ML identifies LED material
Researchers at the University of Houston created a machine learning algorithm that can predict a material’s properties to help find better host material candidates for LED lighting. One recommendation was synthesized and tested.
The technique, a support vector machine regression model, was efficient enough to run on a personal computer. It scanned a list of 118,287 possible inorganic phosphor compounds from the Pearson’s Crystal Structure Database for key attributes, including Debye temperature (a metric correlated with efficiency) and chemical compatibility. After first narrowing the list to just over 2,000, the algorithm shortly produced a list of about two dozen promising materials.
Without machine learning, the researchers said, this process would have taken weeks.

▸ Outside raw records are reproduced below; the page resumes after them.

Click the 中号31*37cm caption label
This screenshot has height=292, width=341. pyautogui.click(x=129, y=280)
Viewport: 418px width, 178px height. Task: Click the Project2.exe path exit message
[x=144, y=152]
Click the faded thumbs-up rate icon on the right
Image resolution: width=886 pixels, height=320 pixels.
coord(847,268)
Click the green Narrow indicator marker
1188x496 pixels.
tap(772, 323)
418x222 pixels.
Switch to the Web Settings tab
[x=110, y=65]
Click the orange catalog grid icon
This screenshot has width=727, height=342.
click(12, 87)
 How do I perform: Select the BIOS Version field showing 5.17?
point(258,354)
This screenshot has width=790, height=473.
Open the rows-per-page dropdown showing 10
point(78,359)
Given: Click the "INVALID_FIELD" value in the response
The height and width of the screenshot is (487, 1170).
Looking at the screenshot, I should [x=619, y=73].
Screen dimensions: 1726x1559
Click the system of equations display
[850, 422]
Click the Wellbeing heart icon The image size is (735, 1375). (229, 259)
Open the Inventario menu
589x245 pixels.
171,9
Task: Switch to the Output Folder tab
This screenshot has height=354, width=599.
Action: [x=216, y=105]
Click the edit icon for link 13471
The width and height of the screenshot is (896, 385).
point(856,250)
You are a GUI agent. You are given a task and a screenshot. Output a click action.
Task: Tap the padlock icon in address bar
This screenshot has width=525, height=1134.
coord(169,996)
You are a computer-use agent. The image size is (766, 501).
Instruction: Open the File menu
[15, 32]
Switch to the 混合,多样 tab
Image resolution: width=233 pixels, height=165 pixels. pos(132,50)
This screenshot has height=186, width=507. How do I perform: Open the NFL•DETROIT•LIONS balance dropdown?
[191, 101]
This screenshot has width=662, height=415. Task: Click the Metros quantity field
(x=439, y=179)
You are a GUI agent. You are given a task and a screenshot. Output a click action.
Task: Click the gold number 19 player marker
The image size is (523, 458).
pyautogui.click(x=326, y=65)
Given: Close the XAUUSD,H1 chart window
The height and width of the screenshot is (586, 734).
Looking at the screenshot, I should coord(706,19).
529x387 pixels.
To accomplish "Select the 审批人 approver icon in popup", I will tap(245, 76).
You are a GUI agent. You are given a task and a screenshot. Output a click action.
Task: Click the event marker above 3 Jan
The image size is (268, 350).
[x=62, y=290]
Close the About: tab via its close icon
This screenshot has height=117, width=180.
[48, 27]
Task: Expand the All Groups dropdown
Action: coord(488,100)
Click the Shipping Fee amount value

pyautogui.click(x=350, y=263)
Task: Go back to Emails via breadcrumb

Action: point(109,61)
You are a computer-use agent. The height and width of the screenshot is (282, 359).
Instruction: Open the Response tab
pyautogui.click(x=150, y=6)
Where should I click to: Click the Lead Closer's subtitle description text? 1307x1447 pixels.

The team agreed that one of the recommended materials, sodium-barium-borate (NaBaB9O15), was a good candidate. After synthesizing the compound, they found it was thermally stable, with a quantum yield or efficiency of 95%. Unfortunately, the light it produced was too blue to be commercially desirable, although it may have applications such as UV-excited laser lighting.
This hasn’t discouraged the group, according to Jakoah Brgoch, assistant professor of chemistry at UH. “Now we can to use the machine learning tools to find a luminescent material that emits in a wavelength that would be useful. Our goal is to make LED light bulbs not only more efficient but also improve their color quality, while reducing the cost.”
Beyond more efficient LEDs, the team says their study shows the value of using machine learning to speed the discovery of new materials.
Protecting batteries with nanotubes
Researchers from Rice University and University of Texas Houston Medical School propose a new way to keep dendrites from forming in lithium-metal batteries. While lithium-metal batteries can both hold much more energy and charge faster than traditional lithium-ion batteries, they are prone to the formation of metal filaments called dendrites that can cause short circuits, failures, and fires.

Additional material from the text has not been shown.